Teach a 3-year-old Spanish? No problem at all—they are little sponges. Wait until he's 23? Hay muy dificil. Teaching someone to show up on time, play nicely, or hold his tongue at 23 is just as difficult.
Our state doesn't have the luxury of trying to fix it all on the back end. Most Mississippians have personal connections to individuals and families who are in the cycle of poverty with insufficient education, ill health and broken families, whether blacks in the Delta or our urban areas, or whites in rural counties like Perry and Tishomingo. By the time they've reached adulthood, the compounding effect has piled up against them.
We can break these cycles. The benefit of investing in "soft skills" early is clear. Little advantages grow into big advantages, while disadvantages might get a counterweight.
The Perry study used less than three hours per day of preschool for two years before returning the children to their "normal" (i.e. difficult) environments for the next 12 years of education. Imagine what might happen if we planted the seeds of success statewide as early as possible and then continued to nurture them. The investment in today's children will pay off for their children, so that as we continue to take early childhood education seriously in future decades, we will see our investments compound. That's good news for all our kids.

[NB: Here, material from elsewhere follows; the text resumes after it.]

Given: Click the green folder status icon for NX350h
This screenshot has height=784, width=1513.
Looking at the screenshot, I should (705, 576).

Thankfully, early childhood education is gathering consensus as a worthy focus for Mississippi. The Mississippi Economic Council, which serves as the Chamber of Commerce for the state, has included "the creation of a quality early childhood education and development system" as a major goal in its just-announced Blueprint Mississippi framework of priorities across the state. The Council's leadership training program, Leadership Mississippi, targeted early childhood education as a focus of its community efforts. The Barksdale Reading Institute, founded by former Netscape CEO Jim Barksdale, was created because one of the most successful businessmen in the history of our state concluded that we most effectively address Mississippi's biggest challenges by investing in our smallest citizens.
This is an issue we can all get behind. Increase marriage rates and reduce welfare rolls, and Republicans can show that statewide early childhood education has paid off. When wages rise and our prison population declines, Democrats can claim success. Right and Left, conservative and liberal, white and black—we all want to see our children succeed. Let's encourage our public officials of every stripe to make sure each child wins the lottery: quality preschool everywhere in Mississippi.

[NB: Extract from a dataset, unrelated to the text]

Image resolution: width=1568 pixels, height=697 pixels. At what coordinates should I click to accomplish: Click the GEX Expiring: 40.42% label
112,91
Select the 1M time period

Henry Jones is a native of Richton, Miss., and is a partner in Iron View Capital, a quantitative hedge fund located in Ridgeland. He is thankful his two kids have won the lottery, but that's not good enough.
I wish "soft skills" were taught at all levels. It seems that as you progress through school, behavioral modifications focus on instructing the student what not to do. Very little instruction of how to act in social situations. My dream is to become a billionaire and start my own private school for elementary-aged students who unfortunately reside in a public school district that is absolutely horrible. MSMS does a great job of saving bright students from the public schools in the Delta and providing them with an exceptional education. Some argue MSMS absorbs the gifted students and diminish the quality of their home schools. Other libertarian-leaning tea party animals- resembling myself- want to abolish the state-supported school because it is just another tax. True and true. But as a proud grad., I can only praise the institution for providing rare opportunities for students whom otherwise were facing an uphill battle. However, MSMS falls short in that they don't start early enough. That's where Billionaire Breland steps in, relieves the state of its tax-burden and funds The Breland School. Grades 5-12. I guarantee you we would whoop the snot out of every other school, both MHSAA and MAIS, in academic competitions.